Wednesday, January 7, 2015

President Obama's Wage Initiative

It has become conventional wisdom among liberal politicians and pundits that Democrats running in 2016 should embrace a "new populism" centered on combating income inequality and middle class wage stagnation. There are likely some Democrats who need to be persuaded, but President Obama isn't one of them.

As I've written before, Barack Obama started talking about this issue before Elizabeth Warren ran for her current Senate seat. As a matter of fact, he regularly calls it "the defining issue of our time." Way back when he first announced his candidacy for president (more than six months before the Great Recession hit), he said that it was one of the reasons why he decided to run.

What we've heard less about from politicians and pundits are specifics of what can be done to combat income inequality. Basically most all Democrats support raising the minimum wage. But beyond that - what are the policies/proposals that can lead to change?

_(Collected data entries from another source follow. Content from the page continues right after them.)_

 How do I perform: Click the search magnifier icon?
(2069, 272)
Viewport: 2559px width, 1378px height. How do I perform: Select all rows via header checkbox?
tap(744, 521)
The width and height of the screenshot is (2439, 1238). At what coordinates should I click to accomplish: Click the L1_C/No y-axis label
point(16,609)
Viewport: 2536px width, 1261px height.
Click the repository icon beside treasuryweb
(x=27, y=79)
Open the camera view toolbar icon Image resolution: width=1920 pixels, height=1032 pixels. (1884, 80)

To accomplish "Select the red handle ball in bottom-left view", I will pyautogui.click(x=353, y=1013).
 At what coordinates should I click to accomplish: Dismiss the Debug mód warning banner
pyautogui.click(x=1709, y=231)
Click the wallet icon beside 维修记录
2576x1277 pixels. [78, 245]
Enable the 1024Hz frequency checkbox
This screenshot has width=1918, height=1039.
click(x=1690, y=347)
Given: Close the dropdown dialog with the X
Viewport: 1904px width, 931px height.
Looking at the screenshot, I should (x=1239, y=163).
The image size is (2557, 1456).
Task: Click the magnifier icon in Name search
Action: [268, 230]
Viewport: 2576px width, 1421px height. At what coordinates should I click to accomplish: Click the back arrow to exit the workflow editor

To answer that question, Danny Vinik interviewed Lawrence Mishel and Ross Eisenbrey, the president and vice president of the Economic Policy Institute (EPI) respectively, and uncovered what they call the "Obama wage initiative."
We believe that the Obama administration has pursued and is pursuing a series of initiatives that could be categorized as an Obama wage initiative, although the administration doesn’t package it as that, which is something that which we think is a mistake.
They go on to list five things President Obama has done as part of this initiative:
  1. DACA and his more recent immigration executive actions
  2. Executive order raising the minimum wage to $10.10 for federal contractors
  3. Fair pay and safe workplaces initiative
  4. Directing the Secretary of Labor to update the white-collar salary threshold for overtime pay
  5. Asked Congress for 300 more investigators for the wage and hour division
Given that the President told Steve Inskeep that he will now be focusing on long-term projects like "making sure that everybody is benefiting from this growth and not just some," I expect we'll be seeing more of this kind of thing in his forth quarter.